From the time my children were born, I’ve been on a mission to do things “right.” For me, that entailed reading dozens of parenting books, talking with child psychologists, and volunteering at a local public health nonprofit organization that focused on helping parents foster healthy child development. When my kids were younger, it wasn’t too difficult. My husband and I agreed on topics like nutrition, screen time, and education. We could control their environment, their playdates, and what they saw on television and the internet. For a time, our kids adored us and thought we had all the answers. We started to believe we did, too. Then came the teen years.
We expected peer pressure to be the biggest challenge, and it certainly has been an issue. What I didn’t expect was to butt up against friction with other parents and my own husband when it came to the issue of underage drinking. Being a teen from the ‘80s, I assumed all parents would stand united against keg parties and enforce consequences like groundings if they caught their kids drinking. I was woefully unprepared for how parenting styles have changed in forty years. Suddenly the data I’d learned about the effects of alcohol on brain development, and the statistics about how early drinking substantially increases one’s chances of having alcohol abuse issues later in life, didn’t convince everyone that we should work hard to prevent our kids from drinking alcohol. If anything, it became increasingly clear that many parents’ new tack is to try to teach their kids to drink responsibly.

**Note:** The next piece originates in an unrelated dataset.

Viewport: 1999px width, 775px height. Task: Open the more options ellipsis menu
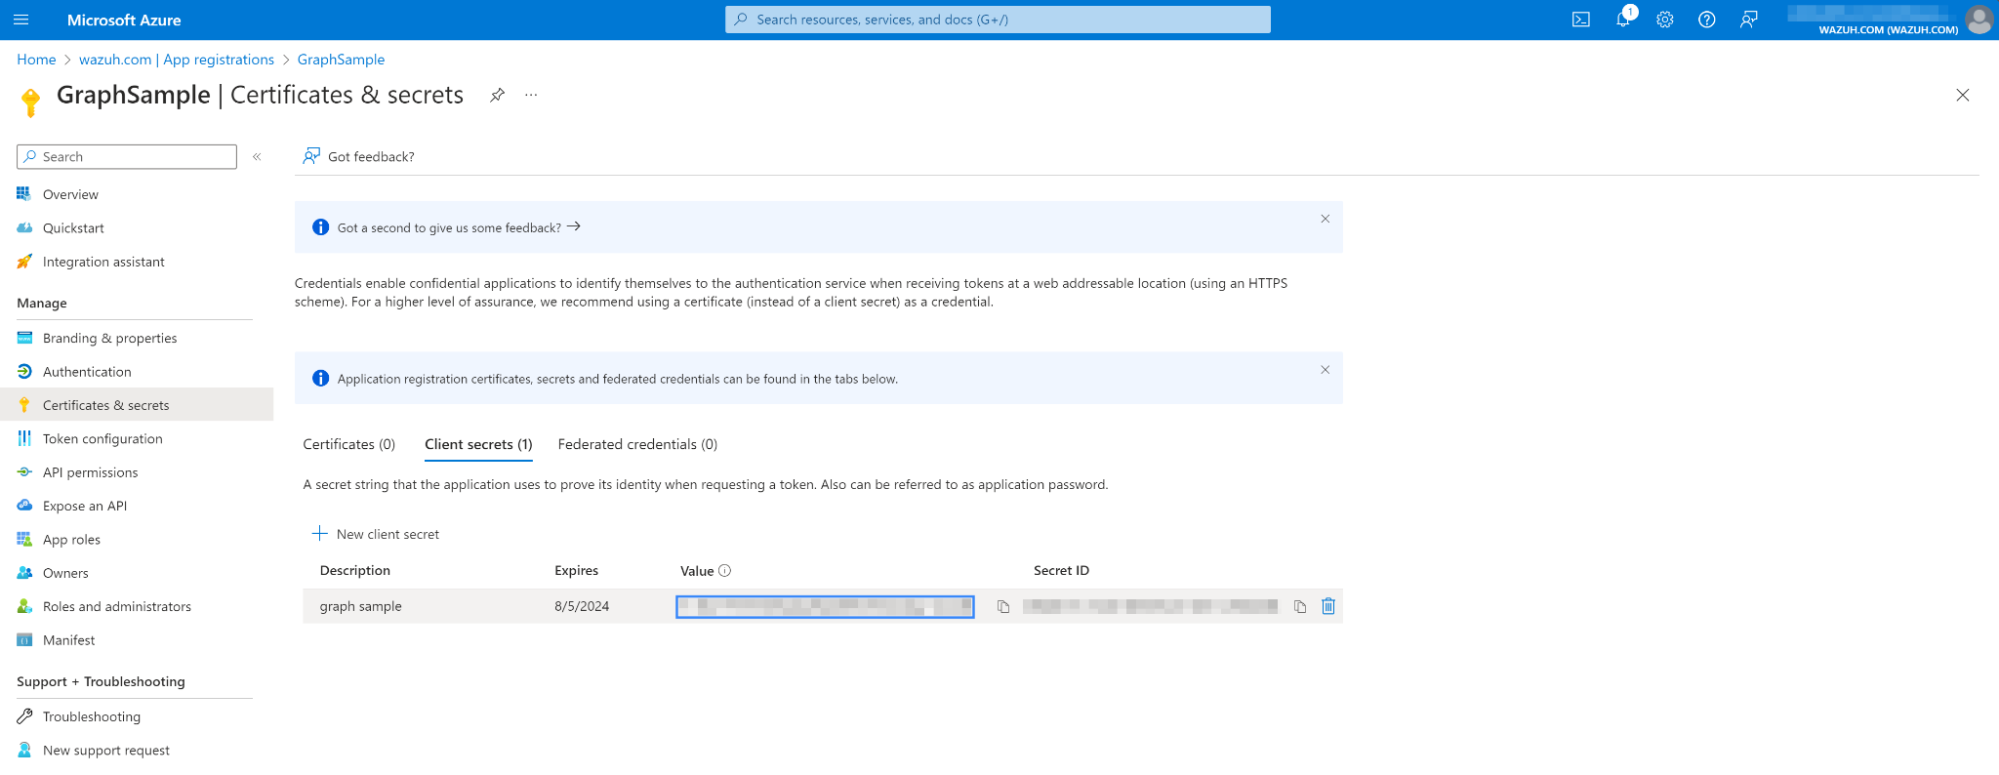coord(531,95)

My husband was raised in a more permissive environment than I, so like many others in my community, he advanced arguments in favor of that stance, such as:
- It’s safer to have the kids drinking in our home, where we can watch what’s happening;
- If kids feel free to be open with their parents, it will lead to better choices if something goes wrong;
- It’s hypocritical to punish kids for drinking when we did it at their age;
- It’s better for kids to learn to drink before they go away to college; and finally,
- Eliminating the taboo makes drinking less interesting.
On one hand, I understood the appeal of those arguments. All of us are doing our best to juggle our experience, knowledge, and fears as we shepherd our kids into adulthood. We want to engender trust so that our kids will be honest with us. At least in these spaces, all parents find common ground.
Of course, we also know from experience that alcohol-impaired brains rarely make “better choices” in the heat of the moment, and that rampant permissiveness normalizes illegal, risky behavior. Then there’s the issue of legal liability, and the instances of parents who get arrested for hosting parties and of children who get injured at them. And I’m not convinced it’s fair to label maturity and the recognition of the inherent danger you misjudged in youth as hypocrisy. So, at times our home felt like a battleground, with my husband and I parrying and making compromises to forge some peace while trying to keep our kids safe.
My experience navigating this minefield is what spurred me to write FOR ALL SHE KNOWS, in which two friends and mothers must face the consequences of their choices and find forgiveness or risk destroying their friendship and families. I am not a perfect parent, and the story does not cast aspersions or preach. Instead, it raises questions about how to protect teens from reckless behavior. I hope the choices Mimi and Grace make in the book foster discussions about how our own decisions—whatever they may be—affect not only our immediate family, but also the community around us.
I think it’s clear at this point that I don’t have the answers, but maybe together we will find them.